→ GIVEN REQUEST
Return each line of the listing below that contains the string "Task", treating uppercase and lowercase as different.

→ STORED RECORDS
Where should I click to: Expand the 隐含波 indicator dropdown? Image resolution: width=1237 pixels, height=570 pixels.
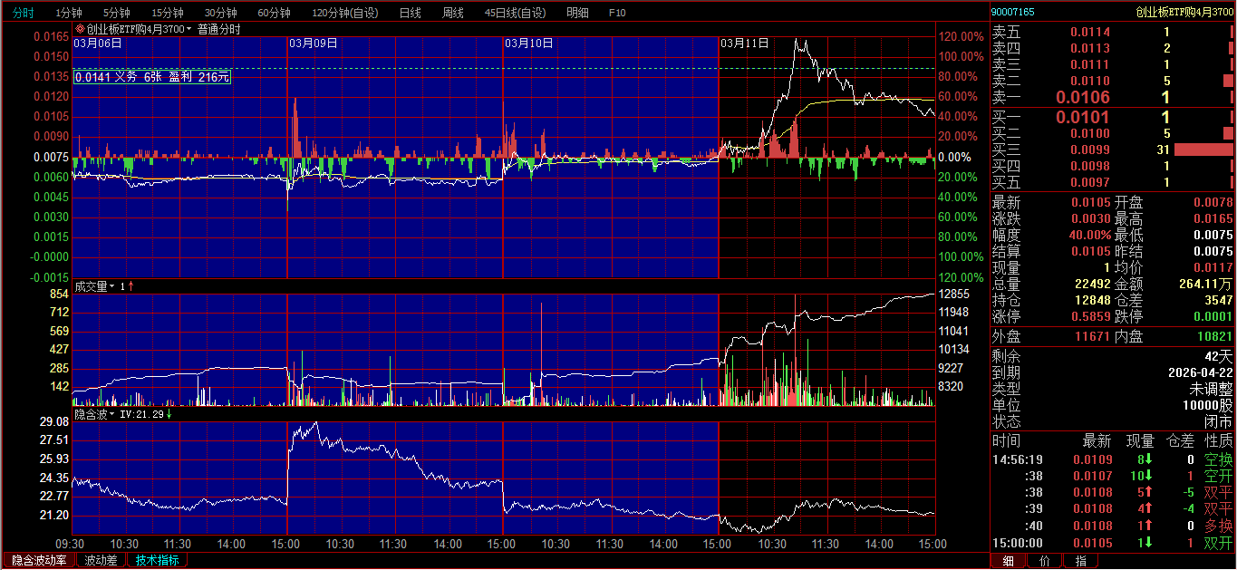[x=112, y=414]
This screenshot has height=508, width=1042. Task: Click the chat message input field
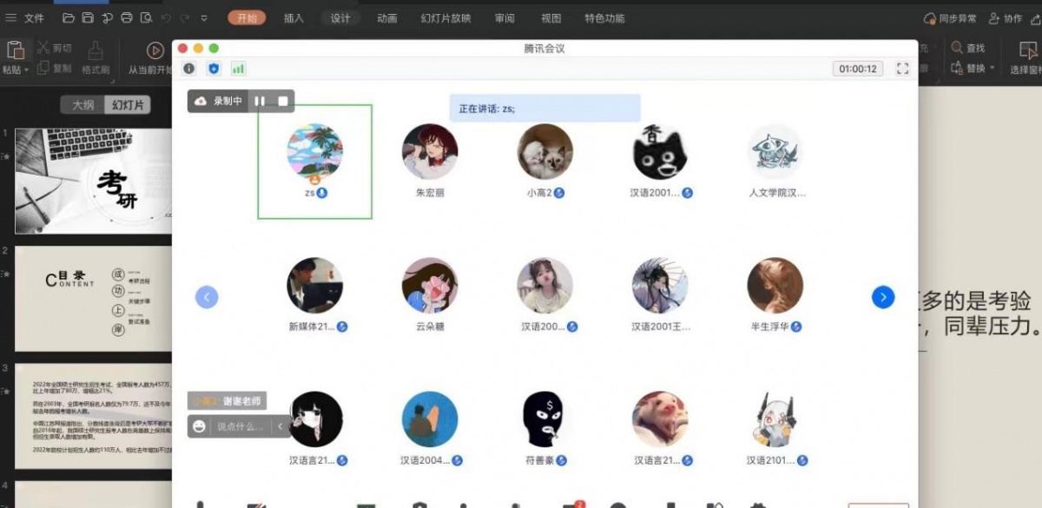tap(241, 426)
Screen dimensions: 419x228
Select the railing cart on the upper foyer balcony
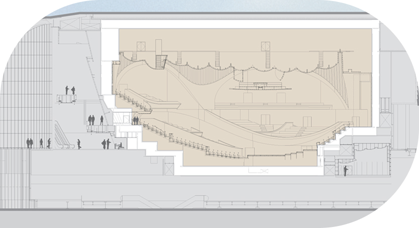pos(66,99)
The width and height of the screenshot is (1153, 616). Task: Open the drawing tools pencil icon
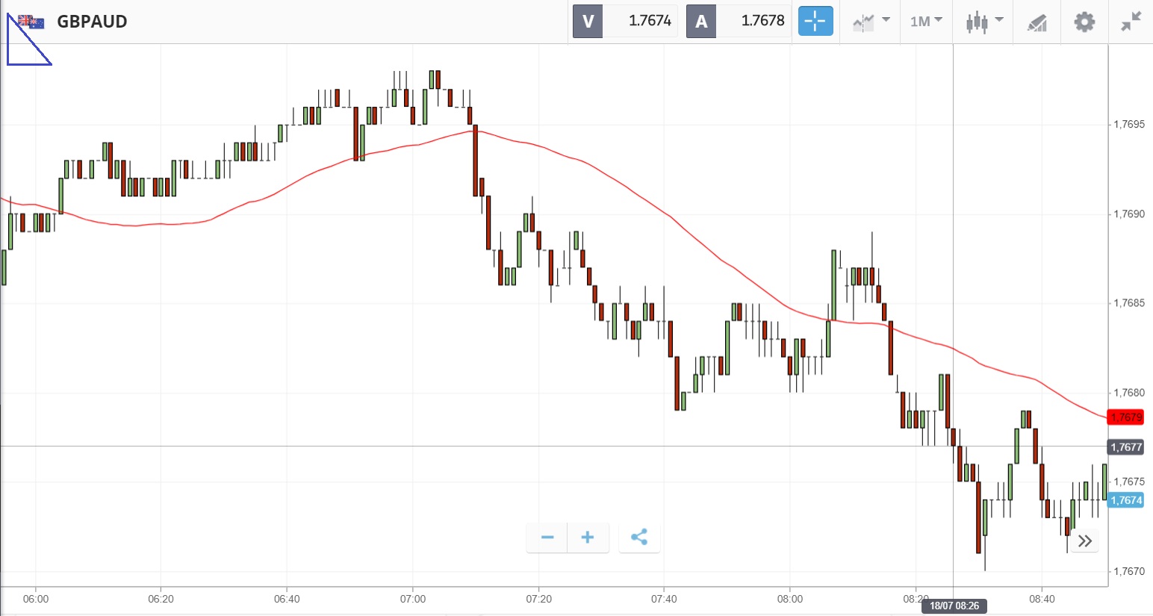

→ REPLY
This screenshot has height=508, width=1042. Task: Click the chat message input field
The width and height of the screenshot is (1153, 616). Task: Open the drawing tools pencil icon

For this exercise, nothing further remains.